What I really don't like about the current state of the flowtable offload
API is the (in my opinion completely unnecessary) complexity that is
required for the simple use case of enabling hw/sw flow offloading on a best
effort basis for all devices.
What I like even less is the number of implementation details that it has to
consider.
For example: Let's assume we have a machine with several devices, some of
which support hw offload, some of which don't. We have a mix of VLANs and
bridges in there as well, maybe even PPPoE.
Now the admin of that machine wants to enable best-effort hardware +
software flow offloading for that configuration.
Now he (or a piece of user space software dealing with the config) has to do
these things:
- figure out which devices could support hw offload, create a separate flow
table for them
- be aware of which of these devices are actually used by looking at the
stack of bridges, vlans, dsa devices, etc.
- if an error occurs, test them individually just to see which one actually
failed and leave it out of the flowtable
- for sw offload be aware that there is limited support for offloading decap
of vlans/pppoe, count the number of decaps and figure out the right input
device to add based on the behavior of nft_dev_path_info, so that the
'indev' it selects matches the device you put in the flow table.
So I'm asking you: Am I getting any of this completely wrong? Do you
consider it to be a reasonable trade-off to force the admin (or intermediate
user space layer) to jump through these hoops for such a simple use case,
just because somebody might want more fine grained control?
I consider this patch to be a first step towards making simple use cases
easier to configure. I'd also be fine with adding a flag to make the
fallback behavior opt-in, even though I think it would make a much better
default.
Eventually I'd also like to add a flag that makes it unnecessary to even
specify the devices in the flow table by making the code auto-create hooks
for devices with active flows, just like I did in my xtables target.

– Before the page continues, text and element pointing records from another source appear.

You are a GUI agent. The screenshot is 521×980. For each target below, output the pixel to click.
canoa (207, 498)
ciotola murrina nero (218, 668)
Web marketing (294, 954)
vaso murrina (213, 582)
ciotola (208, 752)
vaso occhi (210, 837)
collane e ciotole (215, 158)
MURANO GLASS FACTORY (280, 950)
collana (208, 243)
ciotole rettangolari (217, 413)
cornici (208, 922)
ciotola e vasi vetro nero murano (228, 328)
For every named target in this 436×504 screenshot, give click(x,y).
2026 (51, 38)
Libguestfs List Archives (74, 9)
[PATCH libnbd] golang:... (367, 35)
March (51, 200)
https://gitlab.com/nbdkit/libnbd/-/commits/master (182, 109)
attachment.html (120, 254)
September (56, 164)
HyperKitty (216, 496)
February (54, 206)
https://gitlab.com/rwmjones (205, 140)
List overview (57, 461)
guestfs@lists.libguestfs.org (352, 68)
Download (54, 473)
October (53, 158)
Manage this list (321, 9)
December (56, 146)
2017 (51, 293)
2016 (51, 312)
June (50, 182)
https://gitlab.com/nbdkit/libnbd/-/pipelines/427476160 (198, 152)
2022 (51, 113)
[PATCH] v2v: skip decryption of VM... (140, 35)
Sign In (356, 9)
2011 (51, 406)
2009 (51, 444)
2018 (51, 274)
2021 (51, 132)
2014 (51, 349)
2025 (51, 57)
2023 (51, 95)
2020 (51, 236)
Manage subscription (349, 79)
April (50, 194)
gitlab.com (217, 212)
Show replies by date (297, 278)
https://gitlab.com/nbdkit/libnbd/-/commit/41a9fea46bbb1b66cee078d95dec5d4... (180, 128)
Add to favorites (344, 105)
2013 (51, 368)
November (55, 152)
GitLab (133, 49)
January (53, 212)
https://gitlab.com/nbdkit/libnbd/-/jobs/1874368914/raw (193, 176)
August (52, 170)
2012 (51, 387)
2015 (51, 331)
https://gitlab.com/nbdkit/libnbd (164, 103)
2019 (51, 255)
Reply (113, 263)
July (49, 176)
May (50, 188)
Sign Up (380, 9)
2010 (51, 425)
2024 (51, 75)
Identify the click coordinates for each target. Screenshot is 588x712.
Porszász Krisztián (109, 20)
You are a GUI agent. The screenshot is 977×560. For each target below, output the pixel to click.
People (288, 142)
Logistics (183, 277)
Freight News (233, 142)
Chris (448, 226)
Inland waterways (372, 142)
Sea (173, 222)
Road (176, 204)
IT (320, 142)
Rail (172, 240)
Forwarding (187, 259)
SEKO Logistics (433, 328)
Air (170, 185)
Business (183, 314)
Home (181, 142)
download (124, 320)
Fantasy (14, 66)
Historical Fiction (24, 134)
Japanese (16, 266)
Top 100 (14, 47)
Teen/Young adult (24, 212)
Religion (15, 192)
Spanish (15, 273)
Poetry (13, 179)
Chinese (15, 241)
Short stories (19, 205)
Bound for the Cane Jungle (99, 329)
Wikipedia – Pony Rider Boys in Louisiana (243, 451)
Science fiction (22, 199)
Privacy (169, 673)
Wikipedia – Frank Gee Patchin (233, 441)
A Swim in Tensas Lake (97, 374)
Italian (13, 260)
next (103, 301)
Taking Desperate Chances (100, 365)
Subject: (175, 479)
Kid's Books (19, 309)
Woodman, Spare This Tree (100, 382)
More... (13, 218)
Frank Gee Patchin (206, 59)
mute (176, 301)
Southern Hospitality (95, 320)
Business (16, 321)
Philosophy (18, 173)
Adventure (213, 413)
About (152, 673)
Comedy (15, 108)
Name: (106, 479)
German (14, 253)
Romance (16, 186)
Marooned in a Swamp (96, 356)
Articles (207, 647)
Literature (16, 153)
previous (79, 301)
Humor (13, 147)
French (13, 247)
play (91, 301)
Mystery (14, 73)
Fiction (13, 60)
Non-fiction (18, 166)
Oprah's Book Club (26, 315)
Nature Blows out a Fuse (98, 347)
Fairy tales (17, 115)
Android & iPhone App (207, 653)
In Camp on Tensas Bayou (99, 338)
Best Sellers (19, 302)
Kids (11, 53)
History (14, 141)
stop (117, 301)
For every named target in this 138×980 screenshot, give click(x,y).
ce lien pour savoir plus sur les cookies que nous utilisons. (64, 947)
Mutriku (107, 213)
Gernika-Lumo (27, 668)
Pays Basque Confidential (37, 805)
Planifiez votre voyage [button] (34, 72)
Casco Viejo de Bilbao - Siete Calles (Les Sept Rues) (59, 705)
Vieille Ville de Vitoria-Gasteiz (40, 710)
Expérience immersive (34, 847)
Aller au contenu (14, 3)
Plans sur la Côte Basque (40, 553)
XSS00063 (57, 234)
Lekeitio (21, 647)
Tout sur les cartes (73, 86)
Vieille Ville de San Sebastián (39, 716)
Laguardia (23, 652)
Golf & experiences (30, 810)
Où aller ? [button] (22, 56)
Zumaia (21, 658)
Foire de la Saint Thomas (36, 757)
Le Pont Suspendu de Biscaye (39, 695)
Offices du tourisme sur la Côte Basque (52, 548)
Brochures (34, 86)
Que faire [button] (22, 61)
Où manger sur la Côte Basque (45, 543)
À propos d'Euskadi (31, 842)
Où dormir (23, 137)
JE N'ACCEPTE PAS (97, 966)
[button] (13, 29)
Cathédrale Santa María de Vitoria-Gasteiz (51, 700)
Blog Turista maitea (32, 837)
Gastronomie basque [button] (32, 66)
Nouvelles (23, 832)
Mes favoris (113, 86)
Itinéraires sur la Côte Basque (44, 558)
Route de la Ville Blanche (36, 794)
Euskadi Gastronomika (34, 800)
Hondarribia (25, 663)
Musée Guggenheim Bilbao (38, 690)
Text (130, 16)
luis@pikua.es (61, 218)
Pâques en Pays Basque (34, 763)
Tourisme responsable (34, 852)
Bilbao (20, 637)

You correctly pointed out to me in the past that this comes at the cost of a
few packets delay before offloading kicks in, but I'm still wondering: who
actually cares about that?
If I'm completely off-base with this, please let me know. I'm simply trying
to make sense of all of this...
Maybe only fail if _none_ of the selected devices support for hardware
offload, ie. instead of silently accepting all devices, count of the
number of devices for which a block has been set up, if it is == 0
then bail out with EOPNOTSUPP.
I've thought about this some more. The problem with that is if you start
by having only non-hw-offload devices in the flow table, you can't
create it with the offload flag.
If you then want to add another device that is capable of doing hw
offload, it means you have to delete the flowtable and recreate it
(along with the rules that depend on it), since adding the offload flag
at runtime isn't supported.
I still think the best course of action is to silently accept the
offload flag even if none of the devices support hw offload.